Topaz Threads not appearing in cluster integration

sittr · September 20, 2022, 9:30am

Hello everyone,

we are running CryopSparc (including Topaz) on a compute cluster which utilizes cgroups to make sure that jobs don’t overstep their resource allocation (CPU cores, GPUs, memory).
It seems that Topaz’s “Number of parallel Threads” parameter in the CryoSparc job builder is not communicated to the cluster job template, leading to oversubscription of CPU cores (i.e. the job template only reserves “Number of CPUs” while Topaz starts “Number of CPUs” x “Number of parallel Threads” during the preprocessing step). Is that correct or am I missing something obvious here?
For the time being, I advised our users to set the number of parallel threads to 1.

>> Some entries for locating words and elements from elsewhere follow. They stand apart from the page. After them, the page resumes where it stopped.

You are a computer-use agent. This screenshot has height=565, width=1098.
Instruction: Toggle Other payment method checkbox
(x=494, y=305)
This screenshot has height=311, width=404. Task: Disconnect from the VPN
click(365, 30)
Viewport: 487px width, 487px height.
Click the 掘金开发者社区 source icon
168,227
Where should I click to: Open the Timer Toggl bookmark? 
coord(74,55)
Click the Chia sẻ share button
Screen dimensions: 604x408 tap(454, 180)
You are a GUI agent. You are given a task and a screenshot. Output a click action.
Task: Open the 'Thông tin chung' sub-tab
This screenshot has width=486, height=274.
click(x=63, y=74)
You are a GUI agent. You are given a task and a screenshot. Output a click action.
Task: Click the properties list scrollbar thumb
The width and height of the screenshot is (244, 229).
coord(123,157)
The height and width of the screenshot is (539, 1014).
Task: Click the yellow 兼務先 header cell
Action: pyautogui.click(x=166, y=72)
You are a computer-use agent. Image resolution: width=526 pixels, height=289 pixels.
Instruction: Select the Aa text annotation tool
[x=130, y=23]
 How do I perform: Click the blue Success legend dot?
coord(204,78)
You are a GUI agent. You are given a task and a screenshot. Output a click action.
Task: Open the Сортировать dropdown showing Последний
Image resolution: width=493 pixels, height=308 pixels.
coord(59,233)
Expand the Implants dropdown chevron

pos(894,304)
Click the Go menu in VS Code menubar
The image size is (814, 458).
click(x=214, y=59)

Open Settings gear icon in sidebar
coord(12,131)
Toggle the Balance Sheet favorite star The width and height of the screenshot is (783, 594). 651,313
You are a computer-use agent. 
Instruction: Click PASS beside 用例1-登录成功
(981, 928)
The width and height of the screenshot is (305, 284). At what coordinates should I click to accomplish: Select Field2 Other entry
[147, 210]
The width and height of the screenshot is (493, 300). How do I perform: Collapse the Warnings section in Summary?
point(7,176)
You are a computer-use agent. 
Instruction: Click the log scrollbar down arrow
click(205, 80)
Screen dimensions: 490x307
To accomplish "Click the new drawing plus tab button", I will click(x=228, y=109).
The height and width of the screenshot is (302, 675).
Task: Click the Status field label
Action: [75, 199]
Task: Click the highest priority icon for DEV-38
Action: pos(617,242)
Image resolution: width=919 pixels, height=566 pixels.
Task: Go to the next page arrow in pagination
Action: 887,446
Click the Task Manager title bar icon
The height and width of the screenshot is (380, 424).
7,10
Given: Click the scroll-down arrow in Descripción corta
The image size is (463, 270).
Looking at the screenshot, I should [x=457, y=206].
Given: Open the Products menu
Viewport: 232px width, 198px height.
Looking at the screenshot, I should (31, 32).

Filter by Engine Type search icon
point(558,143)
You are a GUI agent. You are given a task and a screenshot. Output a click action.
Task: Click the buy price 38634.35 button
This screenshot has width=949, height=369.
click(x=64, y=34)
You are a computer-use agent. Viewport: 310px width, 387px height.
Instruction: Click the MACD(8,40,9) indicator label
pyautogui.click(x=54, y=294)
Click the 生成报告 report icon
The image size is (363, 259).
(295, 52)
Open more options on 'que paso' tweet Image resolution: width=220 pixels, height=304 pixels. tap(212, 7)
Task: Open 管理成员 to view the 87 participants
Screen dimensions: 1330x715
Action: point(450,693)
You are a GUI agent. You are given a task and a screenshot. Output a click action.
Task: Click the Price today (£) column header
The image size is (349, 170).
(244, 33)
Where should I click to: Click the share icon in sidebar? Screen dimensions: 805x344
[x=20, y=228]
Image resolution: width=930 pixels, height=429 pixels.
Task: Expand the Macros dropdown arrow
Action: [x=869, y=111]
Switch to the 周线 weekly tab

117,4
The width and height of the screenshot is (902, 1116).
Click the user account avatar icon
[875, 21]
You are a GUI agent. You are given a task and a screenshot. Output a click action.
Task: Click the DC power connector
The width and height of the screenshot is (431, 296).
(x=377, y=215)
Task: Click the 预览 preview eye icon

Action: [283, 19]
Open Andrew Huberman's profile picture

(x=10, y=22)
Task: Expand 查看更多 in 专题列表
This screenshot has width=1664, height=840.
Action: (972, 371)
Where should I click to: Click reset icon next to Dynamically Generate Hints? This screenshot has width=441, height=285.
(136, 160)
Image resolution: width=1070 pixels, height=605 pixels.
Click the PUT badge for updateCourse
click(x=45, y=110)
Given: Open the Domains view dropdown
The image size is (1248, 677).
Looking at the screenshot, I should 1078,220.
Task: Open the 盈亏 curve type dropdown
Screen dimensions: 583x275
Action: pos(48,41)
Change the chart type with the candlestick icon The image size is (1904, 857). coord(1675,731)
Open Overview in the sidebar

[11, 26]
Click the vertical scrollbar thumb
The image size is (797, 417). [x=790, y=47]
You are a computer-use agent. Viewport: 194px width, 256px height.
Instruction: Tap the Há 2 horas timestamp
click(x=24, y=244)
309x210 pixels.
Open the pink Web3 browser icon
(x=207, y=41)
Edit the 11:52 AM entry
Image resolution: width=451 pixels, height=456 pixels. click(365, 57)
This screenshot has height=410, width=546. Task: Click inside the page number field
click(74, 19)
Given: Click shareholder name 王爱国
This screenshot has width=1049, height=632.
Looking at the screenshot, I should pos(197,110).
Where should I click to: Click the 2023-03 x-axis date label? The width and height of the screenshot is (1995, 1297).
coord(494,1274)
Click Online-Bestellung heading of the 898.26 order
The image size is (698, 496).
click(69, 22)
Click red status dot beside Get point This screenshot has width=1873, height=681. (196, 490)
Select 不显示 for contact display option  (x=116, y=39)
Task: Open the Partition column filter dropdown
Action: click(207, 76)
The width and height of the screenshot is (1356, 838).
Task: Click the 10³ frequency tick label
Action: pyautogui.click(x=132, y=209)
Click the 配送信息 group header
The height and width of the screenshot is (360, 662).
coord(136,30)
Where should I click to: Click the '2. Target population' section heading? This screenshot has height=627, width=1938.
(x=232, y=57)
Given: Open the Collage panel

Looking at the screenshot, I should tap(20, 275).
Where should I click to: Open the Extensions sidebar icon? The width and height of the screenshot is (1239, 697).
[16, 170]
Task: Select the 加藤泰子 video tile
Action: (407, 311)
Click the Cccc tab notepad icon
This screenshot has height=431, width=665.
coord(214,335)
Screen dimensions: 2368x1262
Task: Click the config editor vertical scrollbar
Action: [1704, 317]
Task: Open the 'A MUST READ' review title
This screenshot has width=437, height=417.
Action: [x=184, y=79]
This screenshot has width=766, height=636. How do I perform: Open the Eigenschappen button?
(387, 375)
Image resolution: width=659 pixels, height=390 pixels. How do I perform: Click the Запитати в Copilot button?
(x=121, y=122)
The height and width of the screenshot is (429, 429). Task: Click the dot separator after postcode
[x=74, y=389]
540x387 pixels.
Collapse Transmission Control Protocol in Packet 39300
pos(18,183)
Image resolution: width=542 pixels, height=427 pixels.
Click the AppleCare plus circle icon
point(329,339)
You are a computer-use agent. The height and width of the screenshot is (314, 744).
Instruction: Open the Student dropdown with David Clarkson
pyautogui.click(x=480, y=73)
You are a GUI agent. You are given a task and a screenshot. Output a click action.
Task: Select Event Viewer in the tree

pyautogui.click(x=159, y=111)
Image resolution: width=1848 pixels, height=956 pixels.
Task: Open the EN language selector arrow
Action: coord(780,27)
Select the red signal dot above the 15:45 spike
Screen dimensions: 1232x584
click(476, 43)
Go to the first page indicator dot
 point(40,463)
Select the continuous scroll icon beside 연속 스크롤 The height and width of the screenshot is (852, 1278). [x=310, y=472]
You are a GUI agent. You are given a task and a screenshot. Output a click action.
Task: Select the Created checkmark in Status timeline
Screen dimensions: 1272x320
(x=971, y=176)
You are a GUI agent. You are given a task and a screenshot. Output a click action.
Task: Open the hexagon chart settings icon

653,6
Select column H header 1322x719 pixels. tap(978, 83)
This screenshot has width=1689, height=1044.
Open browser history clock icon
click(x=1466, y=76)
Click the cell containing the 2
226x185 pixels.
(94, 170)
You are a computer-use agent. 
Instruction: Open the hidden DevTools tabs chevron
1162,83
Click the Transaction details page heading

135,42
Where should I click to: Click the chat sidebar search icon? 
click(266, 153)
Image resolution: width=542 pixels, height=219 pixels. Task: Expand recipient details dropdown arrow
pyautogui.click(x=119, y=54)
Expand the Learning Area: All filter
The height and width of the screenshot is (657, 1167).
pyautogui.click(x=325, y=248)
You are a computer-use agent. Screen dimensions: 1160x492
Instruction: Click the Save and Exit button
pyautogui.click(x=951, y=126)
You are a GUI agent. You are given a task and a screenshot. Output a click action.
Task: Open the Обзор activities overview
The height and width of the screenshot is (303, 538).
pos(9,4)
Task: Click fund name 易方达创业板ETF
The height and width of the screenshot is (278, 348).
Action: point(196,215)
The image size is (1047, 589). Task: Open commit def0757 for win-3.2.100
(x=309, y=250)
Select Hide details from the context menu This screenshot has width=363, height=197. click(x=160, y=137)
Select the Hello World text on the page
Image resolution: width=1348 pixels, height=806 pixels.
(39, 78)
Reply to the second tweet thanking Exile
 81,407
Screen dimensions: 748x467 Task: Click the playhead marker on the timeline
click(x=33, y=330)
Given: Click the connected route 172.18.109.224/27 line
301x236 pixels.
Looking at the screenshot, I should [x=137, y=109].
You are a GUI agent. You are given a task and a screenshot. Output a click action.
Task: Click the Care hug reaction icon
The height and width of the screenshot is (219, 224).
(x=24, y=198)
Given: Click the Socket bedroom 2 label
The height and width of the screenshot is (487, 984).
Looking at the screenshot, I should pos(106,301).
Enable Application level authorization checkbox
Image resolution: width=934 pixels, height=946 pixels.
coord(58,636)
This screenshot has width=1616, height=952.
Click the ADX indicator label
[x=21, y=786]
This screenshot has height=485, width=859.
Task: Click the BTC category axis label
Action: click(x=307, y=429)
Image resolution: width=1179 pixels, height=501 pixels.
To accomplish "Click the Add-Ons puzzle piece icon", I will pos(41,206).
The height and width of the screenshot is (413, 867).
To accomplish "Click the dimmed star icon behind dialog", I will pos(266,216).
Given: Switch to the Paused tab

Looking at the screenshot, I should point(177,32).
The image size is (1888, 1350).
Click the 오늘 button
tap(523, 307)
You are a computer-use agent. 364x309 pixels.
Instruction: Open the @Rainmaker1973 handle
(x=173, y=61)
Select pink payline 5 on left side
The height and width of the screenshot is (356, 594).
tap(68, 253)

To make the Parallel Threads option usable for clusters (presuming that my above assumption is indeed correct), I’m currently seeing several possible solutions:

Forward the the CPU reservation as x instead of only ; this will probably lead to suboptimal utilization of resources as it seems that multithreading is only used in the preprocessing step.
If there is no way to forward the additional amount of threads, a special Topaz cluster lane that reserves a fixed amount of threads per CPU (and communication this to the users) could be an option, although that is hardly a step forward from the current situation and has the same problems as 1) with thread counts > 1.
Hard-set --num-workers=1 for preprocessing, i.e. only use the multithreading for this step, and then use --num-workers= for the training step, where (if I read the run_topaz.py code correctly) multiprocessing is not used.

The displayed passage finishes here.